Forces Armées et Police Basketball (), commonly known as simply FAP or FAP Yaoundé, is a basketball team based in Yaoundé, Cameroon. It is the basketball team of the Cameroonian armed forces and police. The team previously played in the Basketball Africa League (BAL) and domestically plays the Elite Messieurs. FAP has won the national championship three times, the Cameroon Cup once, and the Central Region League Championship three times.
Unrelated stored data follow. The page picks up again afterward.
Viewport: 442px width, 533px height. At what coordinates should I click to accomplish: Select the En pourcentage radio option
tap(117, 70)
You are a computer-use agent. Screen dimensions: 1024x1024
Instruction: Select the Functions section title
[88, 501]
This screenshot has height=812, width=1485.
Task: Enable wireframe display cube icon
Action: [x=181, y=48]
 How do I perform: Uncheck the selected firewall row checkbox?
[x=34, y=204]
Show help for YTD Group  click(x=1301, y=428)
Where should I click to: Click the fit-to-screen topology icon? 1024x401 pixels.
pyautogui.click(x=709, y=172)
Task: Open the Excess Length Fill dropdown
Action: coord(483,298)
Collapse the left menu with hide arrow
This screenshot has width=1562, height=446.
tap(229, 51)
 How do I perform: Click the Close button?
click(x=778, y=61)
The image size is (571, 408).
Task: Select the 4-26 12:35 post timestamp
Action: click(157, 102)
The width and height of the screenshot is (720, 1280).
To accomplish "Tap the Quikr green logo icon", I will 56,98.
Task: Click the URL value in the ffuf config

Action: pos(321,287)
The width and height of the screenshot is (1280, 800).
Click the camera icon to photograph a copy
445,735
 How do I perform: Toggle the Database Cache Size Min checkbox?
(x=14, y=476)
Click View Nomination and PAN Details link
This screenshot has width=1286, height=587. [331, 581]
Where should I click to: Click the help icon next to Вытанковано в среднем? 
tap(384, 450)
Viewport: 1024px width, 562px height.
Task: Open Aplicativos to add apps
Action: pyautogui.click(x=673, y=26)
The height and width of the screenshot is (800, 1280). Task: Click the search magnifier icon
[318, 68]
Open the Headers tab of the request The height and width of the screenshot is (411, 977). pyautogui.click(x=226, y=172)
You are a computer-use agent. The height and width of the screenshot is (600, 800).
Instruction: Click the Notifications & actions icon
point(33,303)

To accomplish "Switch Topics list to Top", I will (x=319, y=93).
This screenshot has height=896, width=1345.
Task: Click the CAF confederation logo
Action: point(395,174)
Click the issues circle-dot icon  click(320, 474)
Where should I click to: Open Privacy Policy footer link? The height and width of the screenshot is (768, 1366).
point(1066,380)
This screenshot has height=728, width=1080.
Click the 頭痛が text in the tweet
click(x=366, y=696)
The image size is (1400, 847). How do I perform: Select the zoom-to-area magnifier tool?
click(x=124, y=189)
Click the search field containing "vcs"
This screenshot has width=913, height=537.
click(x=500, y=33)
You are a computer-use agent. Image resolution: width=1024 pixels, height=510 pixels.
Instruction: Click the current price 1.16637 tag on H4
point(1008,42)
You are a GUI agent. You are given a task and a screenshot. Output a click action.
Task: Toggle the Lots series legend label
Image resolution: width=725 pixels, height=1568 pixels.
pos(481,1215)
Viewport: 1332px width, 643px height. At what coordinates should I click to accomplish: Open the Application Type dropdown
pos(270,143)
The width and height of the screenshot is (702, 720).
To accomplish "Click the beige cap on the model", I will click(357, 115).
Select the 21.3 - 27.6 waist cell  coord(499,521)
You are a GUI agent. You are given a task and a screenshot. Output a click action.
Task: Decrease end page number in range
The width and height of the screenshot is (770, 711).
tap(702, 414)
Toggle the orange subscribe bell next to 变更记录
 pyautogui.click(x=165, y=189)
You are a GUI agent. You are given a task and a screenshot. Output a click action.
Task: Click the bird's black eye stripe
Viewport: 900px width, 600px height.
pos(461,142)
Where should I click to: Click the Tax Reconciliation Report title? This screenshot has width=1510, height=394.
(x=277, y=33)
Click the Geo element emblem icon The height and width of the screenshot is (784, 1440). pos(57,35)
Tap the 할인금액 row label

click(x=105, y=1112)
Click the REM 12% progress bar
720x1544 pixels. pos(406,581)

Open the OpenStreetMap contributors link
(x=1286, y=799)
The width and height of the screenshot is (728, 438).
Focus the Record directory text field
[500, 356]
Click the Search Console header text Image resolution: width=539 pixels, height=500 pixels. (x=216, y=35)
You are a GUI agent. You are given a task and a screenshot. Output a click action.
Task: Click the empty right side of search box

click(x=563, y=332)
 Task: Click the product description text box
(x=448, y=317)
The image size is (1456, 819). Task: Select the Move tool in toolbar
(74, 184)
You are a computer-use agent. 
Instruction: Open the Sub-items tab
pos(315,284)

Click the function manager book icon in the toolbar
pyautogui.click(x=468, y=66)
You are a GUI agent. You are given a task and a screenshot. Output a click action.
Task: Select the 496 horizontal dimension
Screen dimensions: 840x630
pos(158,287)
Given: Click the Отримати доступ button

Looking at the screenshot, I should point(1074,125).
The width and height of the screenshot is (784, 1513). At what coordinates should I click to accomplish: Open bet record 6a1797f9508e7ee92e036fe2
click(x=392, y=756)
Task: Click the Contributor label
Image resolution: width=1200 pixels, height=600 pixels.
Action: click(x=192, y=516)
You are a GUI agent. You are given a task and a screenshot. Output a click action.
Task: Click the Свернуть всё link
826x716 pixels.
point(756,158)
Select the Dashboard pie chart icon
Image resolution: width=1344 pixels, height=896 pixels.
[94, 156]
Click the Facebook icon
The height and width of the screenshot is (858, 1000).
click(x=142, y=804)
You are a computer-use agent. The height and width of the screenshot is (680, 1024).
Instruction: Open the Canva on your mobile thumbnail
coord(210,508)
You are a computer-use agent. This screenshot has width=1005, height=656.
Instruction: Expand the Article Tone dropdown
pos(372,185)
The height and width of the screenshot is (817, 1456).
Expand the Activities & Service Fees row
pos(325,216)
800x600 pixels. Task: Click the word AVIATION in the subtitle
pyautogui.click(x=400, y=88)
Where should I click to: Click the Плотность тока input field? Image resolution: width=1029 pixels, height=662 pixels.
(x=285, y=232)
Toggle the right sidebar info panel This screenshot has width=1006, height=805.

The Yaoundé Multipurpose Sports Complex serves as home arena of the team.

History
The club was established in 1972 in Yaoundé. In November 2019, FAP entered the qualifying tournaments for the newly established Basketball Africa League (BAL), representing Cameroon as runners-up because champions Condor BC refused its invitation. After a good first round run, FAP played even better in the second round. After beating ABC in the semi-finals, FAP qualified for the first edition of the BAL.

In 2020, FAP won its first silverware after winning the Elite Messieurs title. It went unbeaten in the Final Four tournament with a 6–0 record. Ahead of the inaugural BAL season in May 2021, FAP signed Lazare Adingono as head coach. In the following season, FAP repeated as champions.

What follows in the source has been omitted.